╭─ TESTO DEL DOCUMENTO

Nella scuola attuale si tende a programmare in modo statico senza elasticità e a basarsi solo su questi. Il problema che Morin pone su chi educherà gli educatori è reale e attuale se veramente si verificassero riforme di pensiero innovativo chi riuscirà ad educare gli educatori? Ma soprattutto come sarà possibile fare aprire a tutti l’idea di una scuola nuova?
Anche in base ai cambiamenti che la società ,in continua evoluzione continua a portare il pensiero e l’insegnamento dovranno sicuramente evolversi cambiando prospettiva e visione delle cose, ma in che modo. La nostra società è ormai multietnica, ma ancora troppo poco si parla di intercultura, nella scuola dopo la chiusura delle scuole speciali sono stati inseriti i portatori di handicap anche gravi, ma dove sono gli spazi e le risorse e soprattutto la formazione non solo degli insegnanti di sostegno ma anche di quelli di classi per affrontare le problematiche che possono verificarsi di fronte a handicap gravi?
La riforma del pensiero deve partire inizialmente dalle sfere più alte il sistema educativo solo così si potrà educare gli educatori e tutti coloro che operano attivamente nel sistema scolastico,
La riforma del pensiero di cui parla Morin, è complessa da attuare e soprattutto richiede tempi molto lunghi, richiede impegno,volontà,e passione da parte dei singoli individui delle varie istituzioni,si deve attuare il lavoro in rete di cuoi tanto si parla e che spesso non si applica.
L’insegnamento viene visto, da chi non lo vive come “il posto statale” dove tutti cercano di “sistemarsi”, non è proprio così chi insegna deve essere animato dalla passione per quello e dalla voglia di trasmettere il suo sapere , la sua professionalità la sua voglia di dare agli altri Questo lavoro deve essere per noi veramente una missione,ma spesso questo viene trascurato.

╰─
╭─ MATERIALE FORNITO

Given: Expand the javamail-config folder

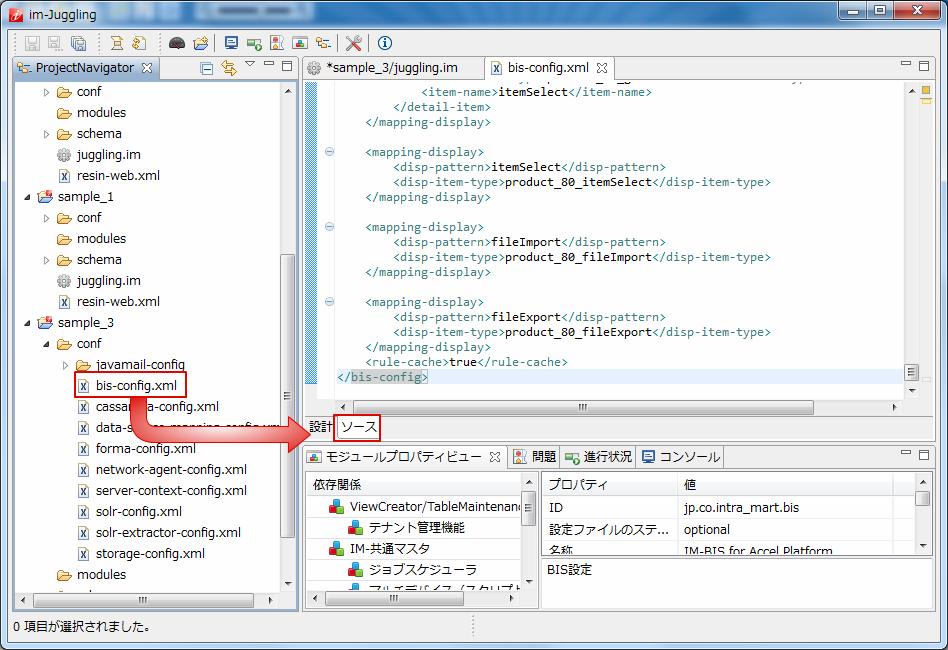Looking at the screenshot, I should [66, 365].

╰─
╭─ MATERIALE FORNITO

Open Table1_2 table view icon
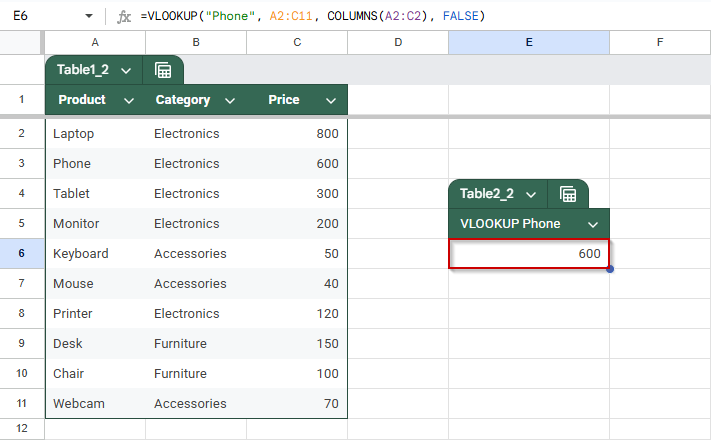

╰─

CONSEGNA. Riporti senza alcuna modifica il passo del testo su Morin e la scuola che inizia con le parole "La riforma del pensiero deve" e si conclude dopo "non si applica.".

RISPOSTA.
La riforma del pensiero deve partire inizialmente dalle sfere più alte il sistema educativo solo così si potrà educare gli educatori e tutti coloro che operano attivamente nel sistema scolastico,
La riforma del pensiero di cui parla Morin, è complessa da attuare e soprattutto richiede tempi molto lunghi, richiede impegno,volontà,e passione da parte dei singoli individui delle varie istituzioni,si deve attuare il lavoro in rete di cuoi tanto si parla e che spesso non si applica.